Yeah, that's what I thought. And yes, this is something that NWNX should fix.

kelewind87 commented 5 years ago

Is there a way to have cyrillic characters both in the database and in the game at the same time

Yes, that is what I mean - we cannot fill out the database from any external editor with Cyrillic?

And yes, this is something that NWNX should fix.

IE to add transcoding methods to the plugin? Now this conversion is only on the client EE?

mtijanic commented 5 years ago

Yeah, we should add optional transcoding step whenever the client communicates with the database (or webhook or any other plugin).

kelewind87 commented 5 years ago

And you are able to orientate on the dates when such an addition is planned?

We just need to understand - will write own way of working with Cyrillic, or just wait for a while?

ELadner commented 5 years ago

Just a side note, but you're always better off using the bind variable functionality rather than building strings to submit to teh database.

With binds, you don't have to worry about somebody typing in text that will blow up your database or error out your SQL. And you don't have to have elaborate "escape SQL value" and "unescape SQL value" code.

There's an example in the documentation of the SQL plug. https://github.com/nwnxee/unified/blob/master/Plugins/SQL/Documentation/Migration_Guide.md (third example). The only thing that's missing here is you should call NWNX_SQL_DestroyPreparedQuery() after you're finished with a PreparedQuery (otherwise you could have side effects with un-cleared parameter lists).

On Thu, Jan 24, 2019 at 7:16 AM kelewind87 notifications@github.com wrote:

And you are able to orientate on the dates when such an addition is planned?

We just need to understand - will write own way of working with Cyrillic, or just wait for a while?

— You are receiving this because you commented.
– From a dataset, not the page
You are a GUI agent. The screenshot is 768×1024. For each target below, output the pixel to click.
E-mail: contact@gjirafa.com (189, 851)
Reply to this email directly, view it on GitHub https://github.com/nwnxee/unified/issues/300#issuecomment-457192466, or mute the thread https://github.com/notifications/unsubscribe-auth/ADgtqmSv9IgRFCZazF7-89Mdxeq7oz9fks5vGbItgaJpZM4aPti3 .

-- Eric Ladner

mtijanic commented 5 years ago

And you are able to orientate on the dates when such an addition is planned?
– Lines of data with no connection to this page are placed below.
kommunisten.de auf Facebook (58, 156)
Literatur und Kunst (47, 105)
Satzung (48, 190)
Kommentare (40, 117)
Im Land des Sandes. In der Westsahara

I wouldn't be able to say. This is a volunteer community, so we don't assign issues to anyone. Someone might pick it up, but it might be this week or in 6 months, or who knows. I do think this is a good request, and should be implemented, but if it is waiting for me personally to do it it's likely sitting at a few months of backlog.

Of course, we'll gladly take the help if you guys want to share your code.

virusman commented 5 years ago

NWN historically used the system 8-bit encoding, so while for most users it was cp1252, for Russian input it was cp1251. The utf-8 conversion snippet is actually converting from UTF-8 to cp1251. Unless there is some conversion in NWNX, as long as the DB can properly handle cp1251 input and produce cp1251 output, it should work fine.

stenly87 commented 5 years ago
void MySQL::Connect(NWNXLib::ViewPtr<NWNXLib::Services::ConfigProxy> config)
{
    const std::string host = config->Get<std::string>("HOST", "localhost");
    const std::string username = config->Require<std::string>("USERNAME");
    const std::string password = config->Require<std::string>("PASSWORD");
    const NWNXLib::Maybe<std::string> database = config->Get<std::string>("DATABASE");
    if (database)
    {
        LOG_DEBUG("DB set to %s", (*database).c_str());
    }
    LOG_INFO("Connection info:  host=%s username=%s", host.c_str(), username.c_str());
    LOG_DEBUG("               :  password=%s", password.c_str());

    if (!mysql_real_connect(&m_mysql, host.c_str(), username.c_str(), password.c_str(), database ? (*database).c_str() : nullptr, 0, nullptr, 0))
    {
        throw std::runtime_error(std::string(mysql_error(&m_mysql)));
    }

    mysql_set_character_set(&m_mysql, "cp1251"); //***
}

*** This line enable russian text for me. I'm using db with cp1251 collation. Please add option to set character set.

mtijanic commented 5 years ago

I believe both issues were addressed in #371 - You can set charset to cp1251, or you can keep utf8 and translate russian to/from it. Please reopen if there's still issues with Cyrillic support.